#### Task description
Below you will find a set of lines. Repeat them all exactly.

----- Material provided

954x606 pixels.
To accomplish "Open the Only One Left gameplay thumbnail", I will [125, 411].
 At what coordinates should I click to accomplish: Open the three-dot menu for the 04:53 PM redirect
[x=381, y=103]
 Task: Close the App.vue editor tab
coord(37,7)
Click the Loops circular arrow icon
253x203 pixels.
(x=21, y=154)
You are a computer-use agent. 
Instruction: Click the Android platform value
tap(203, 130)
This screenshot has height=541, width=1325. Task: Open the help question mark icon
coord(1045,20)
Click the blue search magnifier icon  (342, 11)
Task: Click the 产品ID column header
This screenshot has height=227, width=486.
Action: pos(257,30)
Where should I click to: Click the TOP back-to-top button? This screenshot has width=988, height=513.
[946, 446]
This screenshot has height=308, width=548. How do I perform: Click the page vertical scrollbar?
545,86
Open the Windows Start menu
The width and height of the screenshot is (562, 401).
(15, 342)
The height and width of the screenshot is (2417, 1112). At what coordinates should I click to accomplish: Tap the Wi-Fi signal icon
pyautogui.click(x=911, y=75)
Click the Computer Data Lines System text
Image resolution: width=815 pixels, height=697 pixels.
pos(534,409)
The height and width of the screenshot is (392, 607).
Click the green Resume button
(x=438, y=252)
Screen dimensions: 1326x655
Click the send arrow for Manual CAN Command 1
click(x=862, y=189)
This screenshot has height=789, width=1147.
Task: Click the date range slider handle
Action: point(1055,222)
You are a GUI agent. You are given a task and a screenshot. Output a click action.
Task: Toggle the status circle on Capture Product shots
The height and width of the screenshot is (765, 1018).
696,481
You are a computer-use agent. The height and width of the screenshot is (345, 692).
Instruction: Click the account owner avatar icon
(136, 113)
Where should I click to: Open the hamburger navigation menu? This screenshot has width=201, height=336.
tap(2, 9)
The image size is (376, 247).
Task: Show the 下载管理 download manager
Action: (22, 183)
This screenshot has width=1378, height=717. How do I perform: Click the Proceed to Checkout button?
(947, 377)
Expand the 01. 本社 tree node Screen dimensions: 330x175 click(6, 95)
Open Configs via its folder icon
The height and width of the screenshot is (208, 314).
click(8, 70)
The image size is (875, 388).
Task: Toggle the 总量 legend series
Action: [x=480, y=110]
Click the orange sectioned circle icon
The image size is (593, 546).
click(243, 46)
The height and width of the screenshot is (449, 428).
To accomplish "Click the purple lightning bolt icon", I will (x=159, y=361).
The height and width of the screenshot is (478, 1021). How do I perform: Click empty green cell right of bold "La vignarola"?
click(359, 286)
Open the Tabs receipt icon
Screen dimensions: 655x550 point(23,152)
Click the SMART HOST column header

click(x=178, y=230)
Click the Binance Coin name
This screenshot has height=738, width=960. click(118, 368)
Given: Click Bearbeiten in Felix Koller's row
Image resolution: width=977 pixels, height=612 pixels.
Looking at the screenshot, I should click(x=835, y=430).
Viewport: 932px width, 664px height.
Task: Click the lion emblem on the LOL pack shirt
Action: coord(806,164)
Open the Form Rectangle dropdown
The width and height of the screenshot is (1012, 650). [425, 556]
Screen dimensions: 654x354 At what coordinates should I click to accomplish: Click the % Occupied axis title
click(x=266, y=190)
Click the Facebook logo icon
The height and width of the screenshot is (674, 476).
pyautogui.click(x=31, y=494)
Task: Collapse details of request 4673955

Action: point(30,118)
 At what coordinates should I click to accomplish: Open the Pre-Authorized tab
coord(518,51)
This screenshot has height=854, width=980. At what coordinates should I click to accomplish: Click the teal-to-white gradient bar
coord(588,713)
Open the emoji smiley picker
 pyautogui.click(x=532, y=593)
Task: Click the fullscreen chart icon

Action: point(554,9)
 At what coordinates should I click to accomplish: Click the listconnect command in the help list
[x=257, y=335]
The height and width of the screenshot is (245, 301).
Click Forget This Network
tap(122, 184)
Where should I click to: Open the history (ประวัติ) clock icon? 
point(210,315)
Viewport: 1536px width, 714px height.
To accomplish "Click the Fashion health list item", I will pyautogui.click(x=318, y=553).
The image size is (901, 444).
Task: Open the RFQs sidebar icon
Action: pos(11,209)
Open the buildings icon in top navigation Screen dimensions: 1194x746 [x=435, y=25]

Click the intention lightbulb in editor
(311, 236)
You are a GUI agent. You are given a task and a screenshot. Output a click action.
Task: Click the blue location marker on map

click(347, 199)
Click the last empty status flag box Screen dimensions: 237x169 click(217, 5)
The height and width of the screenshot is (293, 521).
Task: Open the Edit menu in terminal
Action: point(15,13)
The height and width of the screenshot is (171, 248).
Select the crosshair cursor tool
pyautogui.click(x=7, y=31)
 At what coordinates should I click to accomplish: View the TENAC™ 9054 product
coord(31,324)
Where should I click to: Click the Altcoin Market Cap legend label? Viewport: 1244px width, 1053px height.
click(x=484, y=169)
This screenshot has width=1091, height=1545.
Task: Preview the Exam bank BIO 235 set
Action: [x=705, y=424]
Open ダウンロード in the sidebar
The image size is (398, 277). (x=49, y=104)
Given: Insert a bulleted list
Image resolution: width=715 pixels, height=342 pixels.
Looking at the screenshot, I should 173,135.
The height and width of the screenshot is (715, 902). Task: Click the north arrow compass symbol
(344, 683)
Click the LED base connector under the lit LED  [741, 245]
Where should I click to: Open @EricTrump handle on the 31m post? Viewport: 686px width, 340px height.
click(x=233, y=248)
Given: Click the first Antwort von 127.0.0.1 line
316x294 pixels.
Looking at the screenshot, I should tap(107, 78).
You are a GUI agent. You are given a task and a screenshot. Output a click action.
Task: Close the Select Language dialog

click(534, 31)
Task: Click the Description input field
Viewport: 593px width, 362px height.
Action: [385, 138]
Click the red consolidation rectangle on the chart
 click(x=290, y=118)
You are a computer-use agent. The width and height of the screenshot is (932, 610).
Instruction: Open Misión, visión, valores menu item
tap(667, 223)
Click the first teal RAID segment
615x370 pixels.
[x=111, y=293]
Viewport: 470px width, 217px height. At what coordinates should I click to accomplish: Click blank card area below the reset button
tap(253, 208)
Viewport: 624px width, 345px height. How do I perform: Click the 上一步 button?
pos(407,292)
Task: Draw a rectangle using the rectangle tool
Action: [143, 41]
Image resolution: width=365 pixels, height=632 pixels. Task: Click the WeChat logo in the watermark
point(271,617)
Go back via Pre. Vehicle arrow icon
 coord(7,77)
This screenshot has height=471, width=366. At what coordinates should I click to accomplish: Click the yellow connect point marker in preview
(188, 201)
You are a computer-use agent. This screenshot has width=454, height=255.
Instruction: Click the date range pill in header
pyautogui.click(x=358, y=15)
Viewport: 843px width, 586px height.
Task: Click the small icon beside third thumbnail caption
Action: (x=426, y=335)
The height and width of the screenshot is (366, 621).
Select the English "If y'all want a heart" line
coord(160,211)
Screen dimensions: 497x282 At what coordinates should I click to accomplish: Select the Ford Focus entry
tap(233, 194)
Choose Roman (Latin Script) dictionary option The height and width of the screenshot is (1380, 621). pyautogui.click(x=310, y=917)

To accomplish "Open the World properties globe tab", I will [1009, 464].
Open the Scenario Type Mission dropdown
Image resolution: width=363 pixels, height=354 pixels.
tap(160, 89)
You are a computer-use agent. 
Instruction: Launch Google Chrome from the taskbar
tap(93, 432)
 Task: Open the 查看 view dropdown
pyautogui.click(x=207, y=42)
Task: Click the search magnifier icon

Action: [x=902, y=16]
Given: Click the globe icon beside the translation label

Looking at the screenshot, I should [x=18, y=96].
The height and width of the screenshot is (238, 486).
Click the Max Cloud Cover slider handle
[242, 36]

----------

#### Answer for this exercise
954x606 pixels.
To accomplish "Open the Only One Left gameplay thumbnail", I will [125, 411].
 At what coordinates should I click to accomplish: Open the three-dot menu for the 04:53 PM redirect
[x=381, y=103]
 Task: Close the App.vue editor tab
coord(37,7)
Click the Loops circular arrow icon
253x203 pixels.
(x=21, y=154)
You are a computer-use agent. 
Instruction: Click the Android platform value
tap(203, 130)
This screenshot has height=541, width=1325. Task: Open the help question mark icon
coord(1045,20)
Click the blue search magnifier icon  (342, 11)
Task: Click the 产品ID column header
This screenshot has height=227, width=486.
Action: pos(257,30)
Where should I click to: Click the TOP back-to-top button? This screenshot has width=988, height=513.
[946, 446]
This screenshot has height=308, width=548. How do I perform: Click the page vertical scrollbar?
545,86
Open the Windows Start menu
The width and height of the screenshot is (562, 401).
(15, 342)
The height and width of the screenshot is (2417, 1112). At what coordinates should I click to accomplish: Tap the Wi-Fi signal icon
pyautogui.click(x=911, y=75)
Click the Computer Data Lines System text
Image resolution: width=815 pixels, height=697 pixels.
pos(534,409)
The height and width of the screenshot is (392, 607).
Click the green Resume button
(x=438, y=252)
Screen dimensions: 1326x655
Click the send arrow for Manual CAN Command 1
click(x=862, y=189)
This screenshot has height=789, width=1147.
Task: Click the date range slider handle
Action: point(1055,222)
You are a GUI agent. You are given a task and a screenshot. Output a click action.
Task: Toggle the status circle on Capture Product shots
The height and width of the screenshot is (765, 1018).
696,481
You are a computer-use agent. The height and width of the screenshot is (345, 692).
Instruction: Click the account owner avatar icon
(136, 113)
Where should I click to: Open the hamburger navigation menu? This screenshot has width=201, height=336.
tap(2, 9)
The image size is (376, 247).
Task: Show the 下载管理 download manager
Action: (22, 183)
This screenshot has width=1378, height=717. How do I perform: Click the Proceed to Checkout button?
(947, 377)
Expand the 01. 本社 tree node Screen dimensions: 330x175 click(6, 95)
Open Configs via its folder icon
The height and width of the screenshot is (208, 314).
click(8, 70)
The image size is (875, 388).
Task: Toggle the 总量 legend series
Action: [x=480, y=110]
Click the orange sectioned circle icon
The image size is (593, 546).
click(243, 46)
The height and width of the screenshot is (449, 428).
To accomplish "Click the purple lightning bolt icon", I will (x=159, y=361).
The height and width of the screenshot is (478, 1021). How do I perform: Click empty green cell right of bold "La vignarola"?
click(359, 286)
Open the Tabs receipt icon
Screen dimensions: 655x550 point(23,152)
Click the SMART HOST column header

click(x=178, y=230)
Click the Binance Coin name
This screenshot has height=738, width=960. click(118, 368)
Given: Click Bearbeiten in Felix Koller's row
Image resolution: width=977 pixels, height=612 pixels.
Looking at the screenshot, I should click(x=835, y=430).
Viewport: 932px width, 664px height.
Task: Click the lion emblem on the LOL pack shirt
Action: coord(806,164)
Open the Form Rectangle dropdown
The width and height of the screenshot is (1012, 650). [425, 556]
Screen dimensions: 654x354 At what coordinates should I click to accomplish: Click the % Occupied axis title
click(x=266, y=190)
Click the Facebook logo icon
The height and width of the screenshot is (674, 476).
pyautogui.click(x=31, y=494)
Task: Collapse details of request 4673955

Action: point(30,118)
 At what coordinates should I click to accomplish: Open the Pre-Authorized tab
coord(518,51)
This screenshot has height=854, width=980. At what coordinates should I click to accomplish: Click the teal-to-white gradient bar
coord(588,713)
Open the emoji smiley picker
 pyautogui.click(x=532, y=593)
Task: Click the fullscreen chart icon

Action: point(554,9)
 At what coordinates should I click to accomplish: Click the listconnect command in the help list
[x=257, y=335]
The height and width of the screenshot is (245, 301).
Click Forget This Network
tap(122, 184)
Where should I click to: Open the history (ประวัติ) clock icon? 
point(210,315)
Viewport: 1536px width, 714px height.
To accomplish "Click the Fashion health list item", I will pyautogui.click(x=318, y=553).
The image size is (901, 444).
Task: Open the RFQs sidebar icon
Action: pos(11,209)
Open the buildings icon in top navigation Screen dimensions: 1194x746 [x=435, y=25]

Click the intention lightbulb in editor
(311, 236)
You are a GUI agent. You are given a task and a screenshot. Output a click action.
Task: Click the blue location marker on map

click(347, 199)
Click the last empty status flag box Screen dimensions: 237x169 click(217, 5)
The height and width of the screenshot is (293, 521).
Task: Open the Edit menu in terminal
Action: point(15,13)
The height and width of the screenshot is (171, 248).
Select the crosshair cursor tool
pyautogui.click(x=7, y=31)
 At what coordinates should I click to accomplish: View the TENAC™ 9054 product
coord(31,324)
Where should I click to: Click the Altcoin Market Cap legend label? Viewport: 1244px width, 1053px height.
click(x=484, y=169)
This screenshot has width=1091, height=1545.
Task: Preview the Exam bank BIO 235 set
Action: [x=705, y=424]
Open ダウンロード in the sidebar
The image size is (398, 277). (x=49, y=104)
Given: Insert a bulleted list
Image resolution: width=715 pixels, height=342 pixels.
Looking at the screenshot, I should 173,135.
The height and width of the screenshot is (715, 902). Task: Click the north arrow compass symbol
(344, 683)
Click the LED base connector under the lit LED  [741, 245]
Where should I click to: Open @EricTrump handle on the 31m post? Viewport: 686px width, 340px height.
click(x=233, y=248)
Given: Click the first Antwort von 127.0.0.1 line
316x294 pixels.
Looking at the screenshot, I should tap(107, 78).
You are a GUI agent. You are given a task and a screenshot. Output a click action.
Task: Close the Select Language dialog

click(534, 31)
Task: Click the Description input field
Viewport: 593px width, 362px height.
Action: [385, 138]
Click the red consolidation rectangle on the chart
 click(x=290, y=118)
You are a computer-use agent. The width and height of the screenshot is (932, 610).
Instruction: Open Misión, visión, valores menu item
tap(667, 223)
Click the first teal RAID segment
615x370 pixels.
[x=111, y=293]
Viewport: 470px width, 217px height. At what coordinates should I click to accomplish: Click blank card area below the reset button
tap(253, 208)
Viewport: 624px width, 345px height. How do I perform: Click the 上一步 button?
pos(407,292)
Task: Draw a rectangle using the rectangle tool
Action: [143, 41]
Image resolution: width=365 pixels, height=632 pixels. Task: Click the WeChat logo in the watermark
point(271,617)
Go back via Pre. Vehicle arrow icon
 coord(7,77)
This screenshot has height=471, width=366. At what coordinates should I click to accomplish: Click the yellow connect point marker in preview
(188, 201)
You are a computer-use agent. This screenshot has width=454, height=255.
Instruction: Click the date range pill in header
pyautogui.click(x=358, y=15)
Viewport: 843px width, 586px height.
Task: Click the small icon beside third thumbnail caption
Action: (x=426, y=335)
The height and width of the screenshot is (366, 621).
Select the English "If y'all want a heart" line
coord(160,211)
Screen dimensions: 497x282 At what coordinates should I click to accomplish: Select the Ford Focus entry
tap(233, 194)
Choose Roman (Latin Script) dictionary option The height and width of the screenshot is (1380, 621). pyautogui.click(x=310, y=917)

To accomplish "Open the World properties globe tab", I will [1009, 464].
Open the Scenario Type Mission dropdown
Image resolution: width=363 pixels, height=354 pixels.
tap(160, 89)
You are a computer-use agent. 
Instruction: Launch Google Chrome from the taskbar
tap(93, 432)
 Task: Open the 查看 view dropdown
pyautogui.click(x=207, y=42)
Task: Click the search magnifier icon

Action: [x=902, y=16]
Given: Click the globe icon beside the translation label

Looking at the screenshot, I should [x=18, y=96].
The height and width of the screenshot is (238, 486).
Click the Max Cloud Cover slider handle
[242, 36]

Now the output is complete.